I'm New Here

Today is the fifteenth anniversary of my move from Croatia to the United States. I guess it’s time to stop using the above excuse when I mispronounce “haphazard”, forget a state capital, or get confused about how to use a drive-thru lane1.

It was maybe two years after the move that I started thinking full-time in English, a language I’d previously only used in the classroom. Oddly, English felt more comfortable in my brain than Croatian ever had. Long sentences were easier to build, idioms were deeper in meaning, and new phrases came more naturally and more frequently. I didn’t feel myself tripping over the grammar or worrying about the vocabulary as much. There always seemed to be a different way to say something if I got stuck on a word.

This is partly due to the prevalence of American culture in, well, much of the rest of the world. I grew up with American cartoons, TV shows, and movies (all beautifully subtitled instead of horribly dubbed). I listened to American music—duh. I used computers set to English.2

And it’s also partly because I was born in one country—along with its own culture, language, and values—called Yugoslavia, a hybrid glued together from disparate peoples after World War I; then it morphed, through a civil war, into another—Bosnia, the previously largely-Muslim, Ottoman-influenced Yugoslavian republic; and then the family moved mere blocks away to a third, Croatia—a predominantly Catholic, Italian-and-Prussian-influenced, “Western-style” country.

All these moves came with tweaks to the way I spoke—Croatian, Bosnian, and Serbian, the three big languages of Yugoslavia, are very similar, but the minute differences were seen as absolutely crucial delineators once the warring started between the Yugoslavian republics. It’s as if Texas and California went to war, and saying “y'all” in San Diego went from folksy-cute to a potentially mortal giveaway. Look, it’s one of THEM! 

And what I spoke of mattered as well. You wouldn’t want to profess your love of a (completely apolitical) Serbian band from the 1970s during the war in Croatia in the 1990s. Better to stick to Looney Tunes, My So-Called Life, and Radiohead.

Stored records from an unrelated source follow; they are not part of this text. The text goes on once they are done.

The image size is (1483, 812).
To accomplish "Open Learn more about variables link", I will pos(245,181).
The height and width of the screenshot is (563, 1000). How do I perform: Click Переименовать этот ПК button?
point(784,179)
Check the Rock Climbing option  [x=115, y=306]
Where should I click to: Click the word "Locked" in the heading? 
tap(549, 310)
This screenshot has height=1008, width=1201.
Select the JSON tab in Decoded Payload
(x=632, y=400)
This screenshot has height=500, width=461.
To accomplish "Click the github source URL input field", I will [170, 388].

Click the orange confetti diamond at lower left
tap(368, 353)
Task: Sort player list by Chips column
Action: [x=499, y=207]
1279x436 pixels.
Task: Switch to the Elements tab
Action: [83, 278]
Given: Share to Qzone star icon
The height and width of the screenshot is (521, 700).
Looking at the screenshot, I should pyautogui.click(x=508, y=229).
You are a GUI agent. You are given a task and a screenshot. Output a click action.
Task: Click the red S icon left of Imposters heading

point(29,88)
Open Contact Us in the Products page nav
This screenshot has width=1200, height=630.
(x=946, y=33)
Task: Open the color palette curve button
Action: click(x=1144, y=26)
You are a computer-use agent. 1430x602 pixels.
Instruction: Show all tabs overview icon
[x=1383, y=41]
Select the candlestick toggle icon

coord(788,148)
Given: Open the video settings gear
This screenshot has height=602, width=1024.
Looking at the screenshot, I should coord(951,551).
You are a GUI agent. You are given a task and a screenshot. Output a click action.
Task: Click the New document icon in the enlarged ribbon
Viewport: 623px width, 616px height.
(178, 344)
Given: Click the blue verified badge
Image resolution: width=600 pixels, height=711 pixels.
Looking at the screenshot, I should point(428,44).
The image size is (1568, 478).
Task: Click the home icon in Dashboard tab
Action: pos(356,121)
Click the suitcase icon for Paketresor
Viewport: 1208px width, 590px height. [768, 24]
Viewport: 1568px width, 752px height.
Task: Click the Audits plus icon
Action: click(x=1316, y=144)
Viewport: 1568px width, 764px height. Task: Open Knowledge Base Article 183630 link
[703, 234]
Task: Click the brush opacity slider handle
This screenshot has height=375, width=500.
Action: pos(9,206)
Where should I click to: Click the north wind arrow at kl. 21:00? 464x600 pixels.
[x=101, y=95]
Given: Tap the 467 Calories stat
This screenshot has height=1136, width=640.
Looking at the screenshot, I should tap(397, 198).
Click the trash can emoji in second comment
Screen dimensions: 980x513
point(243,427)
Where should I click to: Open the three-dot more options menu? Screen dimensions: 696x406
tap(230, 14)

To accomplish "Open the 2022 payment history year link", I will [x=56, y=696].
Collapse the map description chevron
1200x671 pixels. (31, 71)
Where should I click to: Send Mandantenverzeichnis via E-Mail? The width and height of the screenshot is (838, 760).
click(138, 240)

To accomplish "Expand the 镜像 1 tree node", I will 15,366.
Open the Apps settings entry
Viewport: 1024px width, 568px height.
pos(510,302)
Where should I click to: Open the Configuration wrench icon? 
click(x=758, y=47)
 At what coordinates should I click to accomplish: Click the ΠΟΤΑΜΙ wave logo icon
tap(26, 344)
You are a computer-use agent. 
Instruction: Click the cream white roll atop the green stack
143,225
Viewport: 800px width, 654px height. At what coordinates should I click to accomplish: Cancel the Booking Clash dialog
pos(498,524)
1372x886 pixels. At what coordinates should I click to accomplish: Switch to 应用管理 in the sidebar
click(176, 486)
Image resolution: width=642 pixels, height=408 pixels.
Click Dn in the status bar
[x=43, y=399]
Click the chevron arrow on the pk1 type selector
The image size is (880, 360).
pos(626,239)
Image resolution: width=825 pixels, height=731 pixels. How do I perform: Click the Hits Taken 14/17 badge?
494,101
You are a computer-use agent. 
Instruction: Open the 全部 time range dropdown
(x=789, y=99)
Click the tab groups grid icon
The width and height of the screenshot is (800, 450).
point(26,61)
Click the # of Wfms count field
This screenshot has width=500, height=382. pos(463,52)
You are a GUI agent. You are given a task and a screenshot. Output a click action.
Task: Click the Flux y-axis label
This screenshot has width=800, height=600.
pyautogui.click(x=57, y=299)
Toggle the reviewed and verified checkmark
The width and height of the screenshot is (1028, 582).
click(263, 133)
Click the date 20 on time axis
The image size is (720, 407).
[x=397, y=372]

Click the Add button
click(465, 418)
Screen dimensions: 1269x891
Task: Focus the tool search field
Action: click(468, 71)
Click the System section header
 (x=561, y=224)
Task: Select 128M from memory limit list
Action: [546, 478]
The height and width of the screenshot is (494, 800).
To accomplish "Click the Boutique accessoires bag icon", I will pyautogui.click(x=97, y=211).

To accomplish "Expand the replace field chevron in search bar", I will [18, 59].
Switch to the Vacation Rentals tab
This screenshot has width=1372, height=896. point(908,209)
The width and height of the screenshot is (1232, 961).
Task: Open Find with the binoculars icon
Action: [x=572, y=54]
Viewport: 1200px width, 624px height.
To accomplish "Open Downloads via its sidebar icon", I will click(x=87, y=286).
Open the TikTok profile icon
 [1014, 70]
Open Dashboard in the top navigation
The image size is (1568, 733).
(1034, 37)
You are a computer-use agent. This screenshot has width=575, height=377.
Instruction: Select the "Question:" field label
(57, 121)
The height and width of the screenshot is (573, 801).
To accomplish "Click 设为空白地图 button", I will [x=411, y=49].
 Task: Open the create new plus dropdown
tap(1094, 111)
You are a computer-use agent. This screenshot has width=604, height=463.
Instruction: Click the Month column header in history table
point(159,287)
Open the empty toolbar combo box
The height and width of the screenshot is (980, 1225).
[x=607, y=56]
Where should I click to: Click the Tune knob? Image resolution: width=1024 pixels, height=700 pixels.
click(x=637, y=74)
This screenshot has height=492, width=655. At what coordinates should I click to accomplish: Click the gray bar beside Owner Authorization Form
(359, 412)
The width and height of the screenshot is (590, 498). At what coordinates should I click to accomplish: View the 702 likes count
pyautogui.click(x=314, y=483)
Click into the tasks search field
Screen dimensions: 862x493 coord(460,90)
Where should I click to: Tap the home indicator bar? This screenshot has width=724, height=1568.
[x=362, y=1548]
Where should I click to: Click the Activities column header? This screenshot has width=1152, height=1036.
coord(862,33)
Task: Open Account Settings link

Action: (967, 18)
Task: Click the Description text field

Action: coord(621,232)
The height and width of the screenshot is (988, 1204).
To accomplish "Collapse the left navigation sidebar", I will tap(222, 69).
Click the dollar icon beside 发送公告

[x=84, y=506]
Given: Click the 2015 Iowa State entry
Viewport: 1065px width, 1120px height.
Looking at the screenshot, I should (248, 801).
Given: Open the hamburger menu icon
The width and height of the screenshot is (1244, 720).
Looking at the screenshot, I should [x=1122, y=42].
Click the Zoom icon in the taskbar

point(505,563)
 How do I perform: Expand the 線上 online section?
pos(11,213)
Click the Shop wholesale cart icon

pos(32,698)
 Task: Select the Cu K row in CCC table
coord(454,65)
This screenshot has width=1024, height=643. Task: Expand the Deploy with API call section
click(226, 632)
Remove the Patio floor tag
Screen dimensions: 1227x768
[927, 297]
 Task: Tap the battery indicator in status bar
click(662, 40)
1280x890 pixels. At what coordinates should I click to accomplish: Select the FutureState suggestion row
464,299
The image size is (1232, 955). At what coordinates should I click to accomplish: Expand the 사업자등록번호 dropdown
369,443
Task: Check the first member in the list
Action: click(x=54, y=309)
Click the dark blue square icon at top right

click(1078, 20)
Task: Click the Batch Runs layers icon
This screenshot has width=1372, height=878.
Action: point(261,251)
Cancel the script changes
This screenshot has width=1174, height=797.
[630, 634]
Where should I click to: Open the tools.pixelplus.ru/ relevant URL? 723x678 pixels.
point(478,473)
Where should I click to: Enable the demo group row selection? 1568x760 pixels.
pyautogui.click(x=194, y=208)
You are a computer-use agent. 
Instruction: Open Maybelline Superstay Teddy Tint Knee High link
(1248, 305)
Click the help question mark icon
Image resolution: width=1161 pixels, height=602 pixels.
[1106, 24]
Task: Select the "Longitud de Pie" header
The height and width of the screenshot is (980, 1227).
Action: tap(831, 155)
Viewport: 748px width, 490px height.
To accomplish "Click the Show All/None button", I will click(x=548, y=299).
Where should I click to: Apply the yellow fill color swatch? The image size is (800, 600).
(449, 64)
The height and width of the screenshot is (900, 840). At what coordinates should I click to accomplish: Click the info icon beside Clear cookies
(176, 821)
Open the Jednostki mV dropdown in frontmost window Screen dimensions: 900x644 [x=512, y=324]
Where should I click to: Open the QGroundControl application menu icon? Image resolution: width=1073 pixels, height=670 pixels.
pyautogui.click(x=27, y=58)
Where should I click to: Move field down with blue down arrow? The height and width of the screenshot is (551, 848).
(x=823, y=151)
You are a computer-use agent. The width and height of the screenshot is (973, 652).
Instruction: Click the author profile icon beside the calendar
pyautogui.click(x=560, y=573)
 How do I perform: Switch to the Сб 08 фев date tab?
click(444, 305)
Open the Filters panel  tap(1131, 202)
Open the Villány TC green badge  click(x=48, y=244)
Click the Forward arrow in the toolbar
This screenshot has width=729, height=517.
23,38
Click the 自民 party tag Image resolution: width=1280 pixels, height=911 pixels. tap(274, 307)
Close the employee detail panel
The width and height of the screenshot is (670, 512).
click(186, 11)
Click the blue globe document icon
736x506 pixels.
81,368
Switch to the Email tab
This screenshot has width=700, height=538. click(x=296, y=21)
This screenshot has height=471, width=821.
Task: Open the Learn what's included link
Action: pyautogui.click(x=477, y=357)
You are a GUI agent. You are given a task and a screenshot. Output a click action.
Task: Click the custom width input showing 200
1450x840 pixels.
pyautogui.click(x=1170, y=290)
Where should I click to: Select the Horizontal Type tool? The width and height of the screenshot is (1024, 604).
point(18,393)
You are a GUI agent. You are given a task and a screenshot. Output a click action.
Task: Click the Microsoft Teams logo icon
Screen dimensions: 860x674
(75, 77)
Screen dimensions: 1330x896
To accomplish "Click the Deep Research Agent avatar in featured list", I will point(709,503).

Of all those post-Yugoslavian places I lived in, Croatia is the country with which I mostly associate my childhood. This despite the fact that I lived there a shorter time than in Bosnia, or in the US now. It’s because the place where you went to high school casts such a long shadow over the rest of your life, I think. Croatia was where I made all the friends I remember, all the friends who shaped my tastes and opinions and prejudices. Meanwhile, memories of kids from my early childhood were smudged by the war that transitioned me into teendom.

And my high school memories are fading now as well. I’ve met so many lovely people since 1999; they’re displacing the old friends. Only so much room in the li'l brainbox. I try to keep in mind that this happens, to some extent, to every high-school graduate. People move away, start jobs, start families. Friends become Facebook updates.

Most adults have a home to go back to for the holidays, etc. My immediate family all moved to Florida when I did, so trips back home are now to the “new” home.3 And as for my life in Bosnia, I literally can’t go back to that house. It is now occupied by another family, relocated there by the “other guys’” army when they invaded our hometown. We escaped to the Croatian town across the river and stayed there for years, practically able to look back on the family house we had fled in the middle of the night, unable to visit it. And when the war finally wrapped up and it became safe and legal to cross the border and walk the old streets again, it was still emotionally unsafe. So I never went back. 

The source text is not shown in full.